- Your assignment: The lines below starting at the line containing "Where should I click to: Open the" and ending at the line containing "Task: Click the comment icon beside 下周工作" are to be repeated exactly, with both ends kept and nothing else added.

(Stored records)
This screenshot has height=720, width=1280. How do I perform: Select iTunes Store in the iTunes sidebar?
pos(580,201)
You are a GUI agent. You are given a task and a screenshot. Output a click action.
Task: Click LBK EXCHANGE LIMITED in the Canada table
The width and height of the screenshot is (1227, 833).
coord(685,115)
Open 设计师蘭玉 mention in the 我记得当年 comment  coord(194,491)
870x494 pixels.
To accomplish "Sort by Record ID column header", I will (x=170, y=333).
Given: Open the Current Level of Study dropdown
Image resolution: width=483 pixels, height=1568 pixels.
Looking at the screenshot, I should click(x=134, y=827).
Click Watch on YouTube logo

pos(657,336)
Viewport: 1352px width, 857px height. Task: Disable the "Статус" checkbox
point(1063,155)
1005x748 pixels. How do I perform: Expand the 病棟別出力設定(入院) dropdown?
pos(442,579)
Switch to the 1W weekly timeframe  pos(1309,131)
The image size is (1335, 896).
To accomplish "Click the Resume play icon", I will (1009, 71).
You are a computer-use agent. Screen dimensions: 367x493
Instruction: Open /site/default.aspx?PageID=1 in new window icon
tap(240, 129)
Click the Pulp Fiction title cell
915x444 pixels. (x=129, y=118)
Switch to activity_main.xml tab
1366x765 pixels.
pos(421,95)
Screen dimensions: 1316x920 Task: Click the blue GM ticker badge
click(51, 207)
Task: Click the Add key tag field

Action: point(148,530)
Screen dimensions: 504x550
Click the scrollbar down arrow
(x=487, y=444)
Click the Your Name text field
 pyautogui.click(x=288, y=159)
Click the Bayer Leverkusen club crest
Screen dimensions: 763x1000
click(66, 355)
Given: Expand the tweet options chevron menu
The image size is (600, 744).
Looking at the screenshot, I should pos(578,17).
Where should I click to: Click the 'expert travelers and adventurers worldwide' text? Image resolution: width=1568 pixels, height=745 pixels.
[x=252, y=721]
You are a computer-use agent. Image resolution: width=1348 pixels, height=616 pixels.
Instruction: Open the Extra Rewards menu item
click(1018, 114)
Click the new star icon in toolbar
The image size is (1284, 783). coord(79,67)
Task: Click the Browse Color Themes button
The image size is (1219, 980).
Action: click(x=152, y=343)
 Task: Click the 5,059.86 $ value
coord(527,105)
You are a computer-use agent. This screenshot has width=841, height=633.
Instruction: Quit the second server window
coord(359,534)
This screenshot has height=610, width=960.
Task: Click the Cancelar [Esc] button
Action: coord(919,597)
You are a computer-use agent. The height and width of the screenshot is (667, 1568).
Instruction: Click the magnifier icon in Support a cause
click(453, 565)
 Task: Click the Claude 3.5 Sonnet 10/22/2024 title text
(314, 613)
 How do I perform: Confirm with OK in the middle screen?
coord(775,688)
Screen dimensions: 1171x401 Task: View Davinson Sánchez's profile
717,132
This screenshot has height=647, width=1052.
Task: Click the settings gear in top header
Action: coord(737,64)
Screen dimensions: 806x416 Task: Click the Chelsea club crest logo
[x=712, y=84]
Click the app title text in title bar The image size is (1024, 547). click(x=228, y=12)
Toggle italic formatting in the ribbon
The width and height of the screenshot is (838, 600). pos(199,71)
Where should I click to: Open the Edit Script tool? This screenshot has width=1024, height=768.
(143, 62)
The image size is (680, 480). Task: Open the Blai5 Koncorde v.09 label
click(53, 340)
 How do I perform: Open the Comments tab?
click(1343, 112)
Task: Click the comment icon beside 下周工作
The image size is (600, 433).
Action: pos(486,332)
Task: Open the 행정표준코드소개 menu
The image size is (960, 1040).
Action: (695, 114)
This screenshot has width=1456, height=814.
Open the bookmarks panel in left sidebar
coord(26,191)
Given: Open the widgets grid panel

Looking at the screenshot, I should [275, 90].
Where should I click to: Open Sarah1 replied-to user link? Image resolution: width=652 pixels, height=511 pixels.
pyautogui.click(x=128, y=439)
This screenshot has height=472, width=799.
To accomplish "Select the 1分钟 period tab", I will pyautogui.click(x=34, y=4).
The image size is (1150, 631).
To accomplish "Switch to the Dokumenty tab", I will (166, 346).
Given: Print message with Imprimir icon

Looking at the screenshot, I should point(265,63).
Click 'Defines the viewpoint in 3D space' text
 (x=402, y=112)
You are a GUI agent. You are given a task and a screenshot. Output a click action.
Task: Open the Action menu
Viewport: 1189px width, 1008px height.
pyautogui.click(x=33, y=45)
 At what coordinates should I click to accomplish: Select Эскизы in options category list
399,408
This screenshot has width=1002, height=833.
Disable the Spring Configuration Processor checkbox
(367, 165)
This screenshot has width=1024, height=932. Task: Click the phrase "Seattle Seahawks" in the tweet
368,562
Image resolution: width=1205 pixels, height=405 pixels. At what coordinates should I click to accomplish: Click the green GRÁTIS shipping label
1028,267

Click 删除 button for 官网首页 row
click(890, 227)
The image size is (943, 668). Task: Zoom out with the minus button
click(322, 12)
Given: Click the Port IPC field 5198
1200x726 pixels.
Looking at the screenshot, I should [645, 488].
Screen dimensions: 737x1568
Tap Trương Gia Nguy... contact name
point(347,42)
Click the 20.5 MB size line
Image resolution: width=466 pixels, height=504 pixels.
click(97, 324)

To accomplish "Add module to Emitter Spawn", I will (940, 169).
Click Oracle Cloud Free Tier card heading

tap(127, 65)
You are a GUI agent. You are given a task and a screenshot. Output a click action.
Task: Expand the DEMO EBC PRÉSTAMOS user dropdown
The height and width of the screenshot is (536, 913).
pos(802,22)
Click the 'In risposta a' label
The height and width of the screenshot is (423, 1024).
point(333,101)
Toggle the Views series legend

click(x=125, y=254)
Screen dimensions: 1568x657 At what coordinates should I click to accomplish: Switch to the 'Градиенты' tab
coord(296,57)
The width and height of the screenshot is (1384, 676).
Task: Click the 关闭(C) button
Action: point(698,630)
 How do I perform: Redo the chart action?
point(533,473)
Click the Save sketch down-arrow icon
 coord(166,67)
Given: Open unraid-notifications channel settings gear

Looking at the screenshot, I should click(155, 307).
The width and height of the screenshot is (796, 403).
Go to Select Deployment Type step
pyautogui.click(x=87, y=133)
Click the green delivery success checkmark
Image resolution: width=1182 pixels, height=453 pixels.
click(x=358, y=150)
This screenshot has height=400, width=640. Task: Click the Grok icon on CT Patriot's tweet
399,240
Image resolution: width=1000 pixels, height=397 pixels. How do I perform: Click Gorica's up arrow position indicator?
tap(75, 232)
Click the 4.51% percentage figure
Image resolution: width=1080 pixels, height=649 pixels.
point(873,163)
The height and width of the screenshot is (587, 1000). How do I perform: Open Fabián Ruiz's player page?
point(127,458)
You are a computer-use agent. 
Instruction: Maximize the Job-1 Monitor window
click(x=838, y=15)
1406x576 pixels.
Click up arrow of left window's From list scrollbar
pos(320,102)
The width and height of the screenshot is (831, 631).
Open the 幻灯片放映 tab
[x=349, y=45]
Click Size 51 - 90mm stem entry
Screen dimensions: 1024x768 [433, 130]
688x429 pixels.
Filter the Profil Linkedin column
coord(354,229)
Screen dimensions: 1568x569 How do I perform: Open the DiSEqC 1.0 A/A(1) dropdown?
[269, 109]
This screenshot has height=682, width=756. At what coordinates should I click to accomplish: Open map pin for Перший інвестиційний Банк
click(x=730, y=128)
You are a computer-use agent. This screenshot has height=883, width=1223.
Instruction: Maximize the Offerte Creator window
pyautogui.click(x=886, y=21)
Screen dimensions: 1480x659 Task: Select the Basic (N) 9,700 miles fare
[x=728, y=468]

- Result of this task:
Where should I click to: Open the Edit Script tool? This screenshot has width=1024, height=768.
(143, 62)
The image size is (680, 480). Task: Open the Blai5 Koncorde v.09 label
click(53, 340)
 How do I perform: Open the Comments tab?
click(1343, 112)
Task: Click the comment icon beside 下周工作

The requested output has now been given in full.